The records that follow must be reproduced in full, with every picture excluded.

*** Opening of Data extract ***

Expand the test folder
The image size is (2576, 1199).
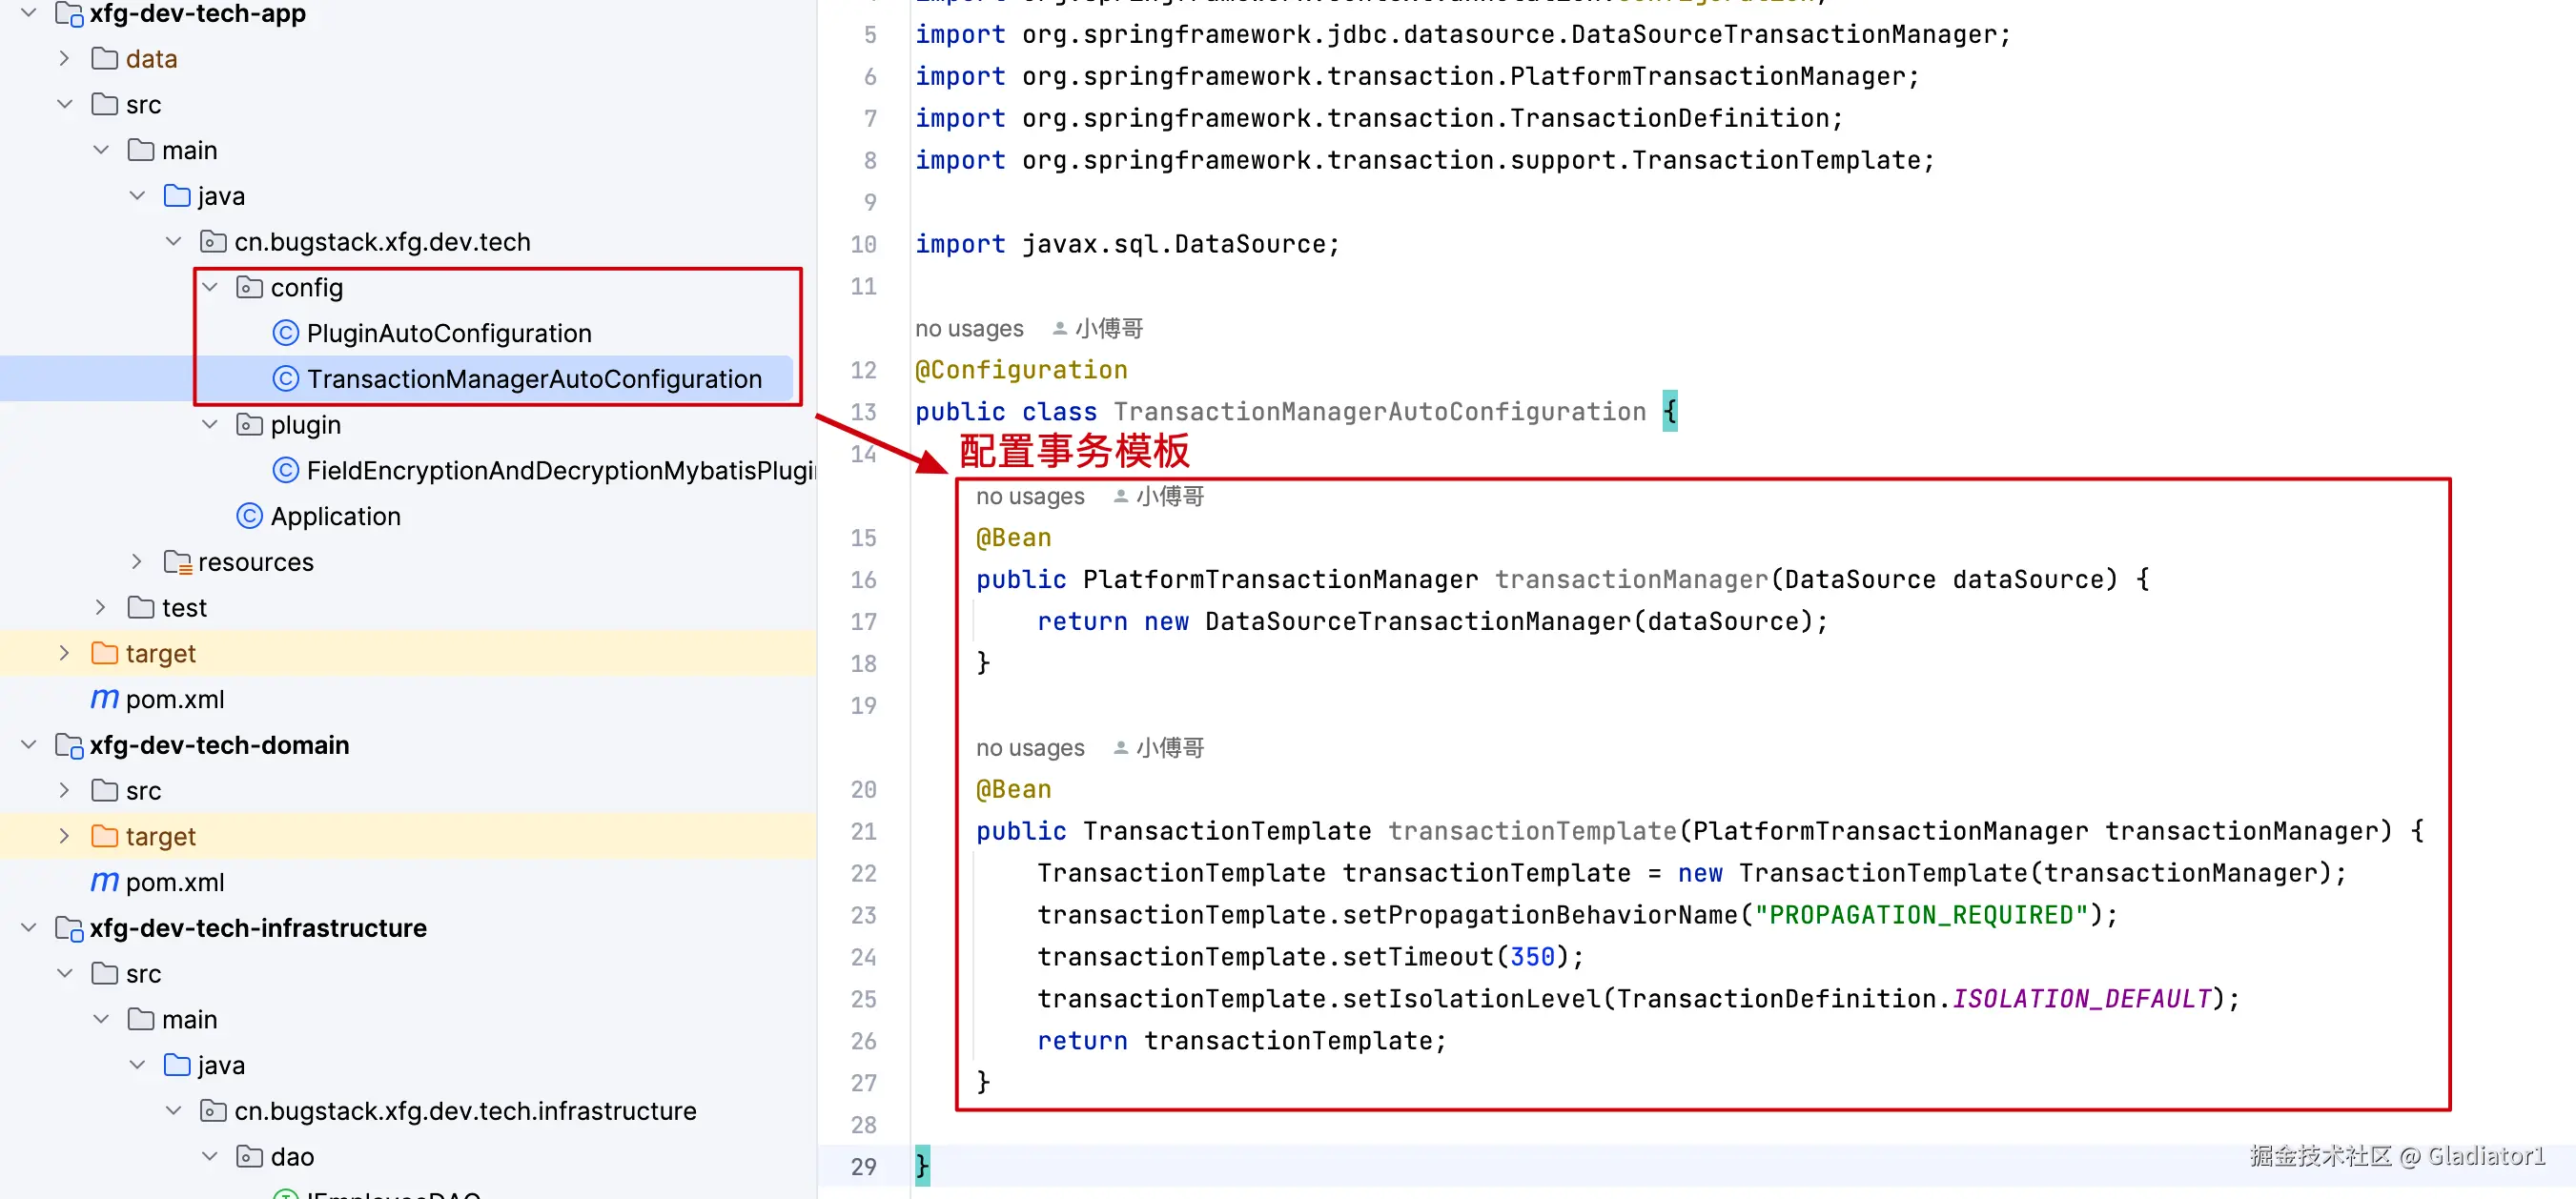click(101, 607)
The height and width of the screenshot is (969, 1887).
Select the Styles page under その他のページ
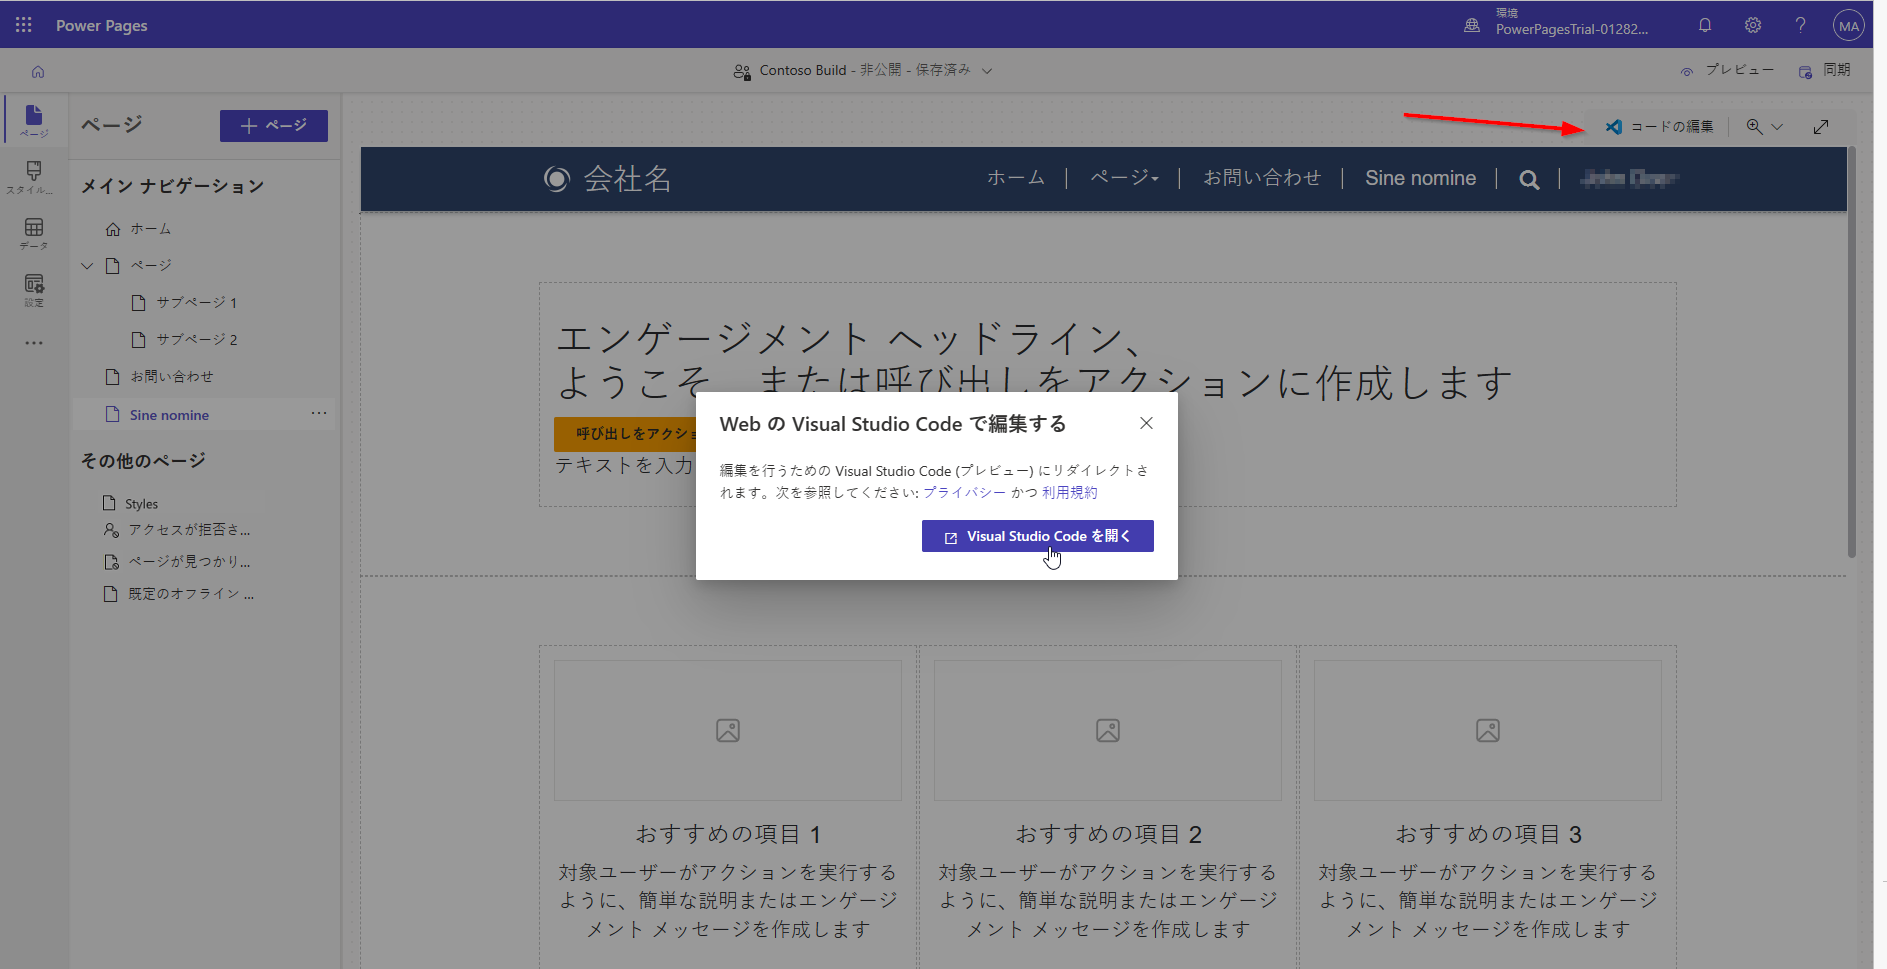click(x=143, y=503)
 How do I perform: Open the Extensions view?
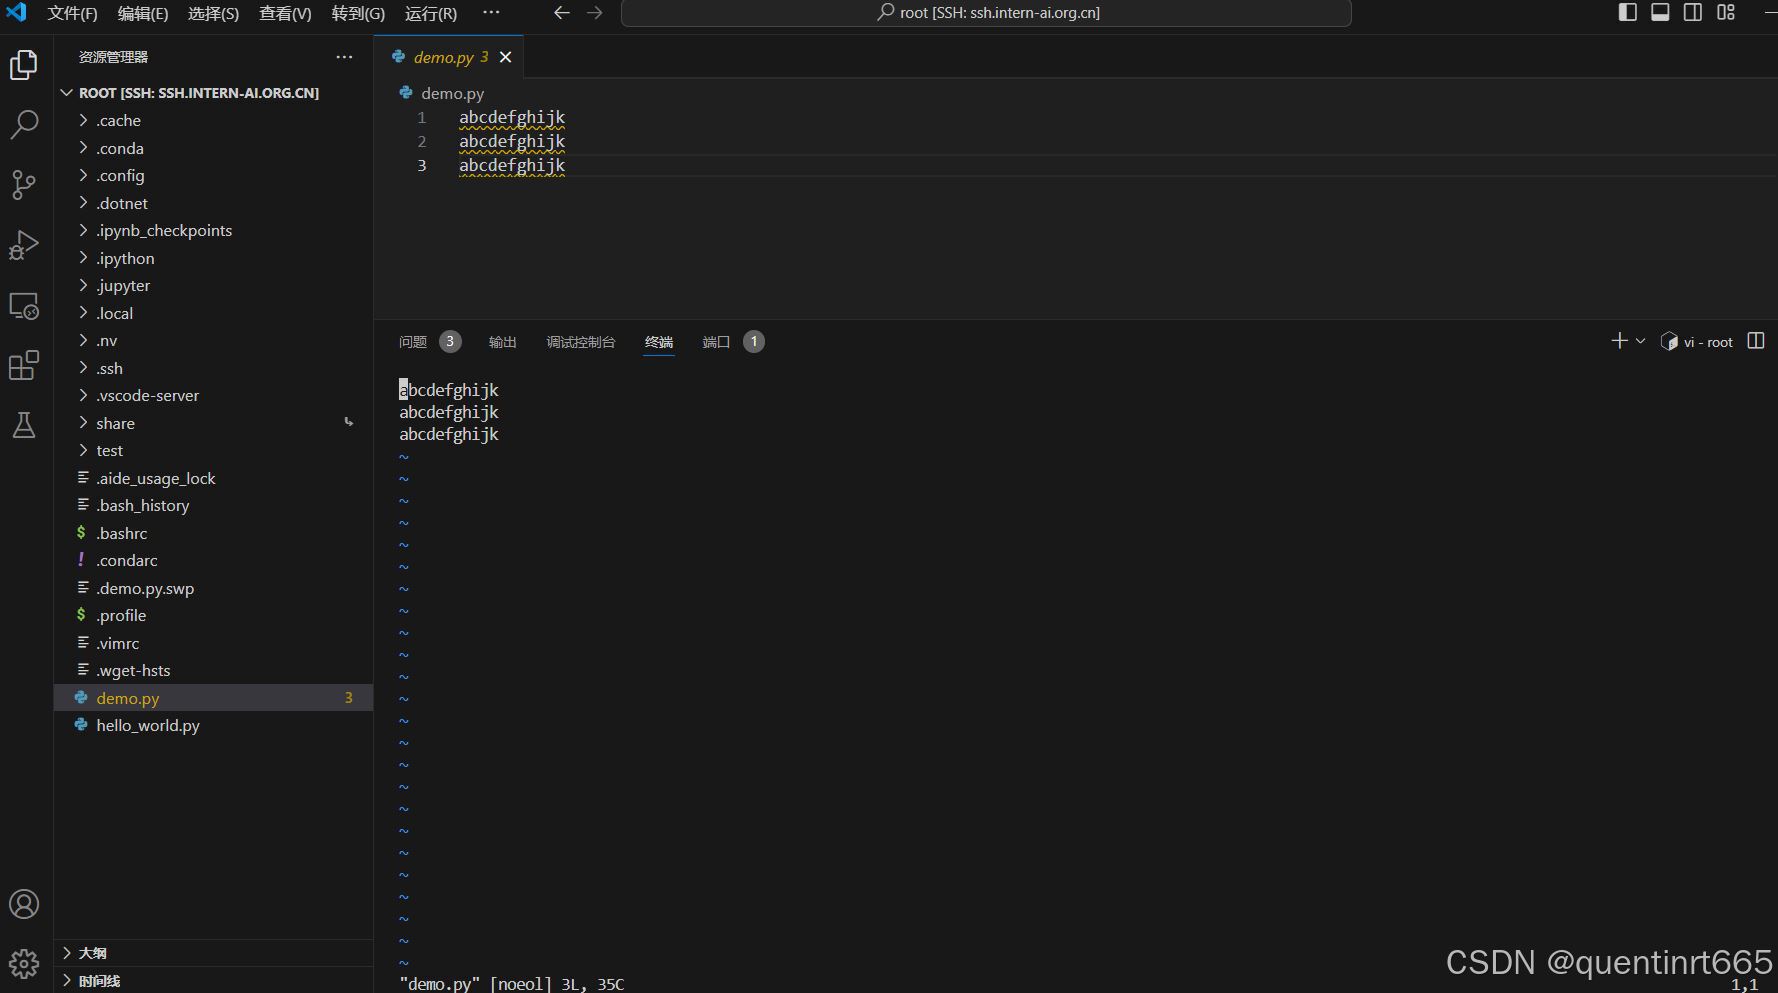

*** Close of Data extract ***

▸ **Exercise output**:
Expand the test folder
The image size is (2576, 1199).
click(101, 607)
The height and width of the screenshot is (969, 1887).
Select the Styles page under その他のページ
click(x=143, y=503)
 How do I perform: Open the Extensions view?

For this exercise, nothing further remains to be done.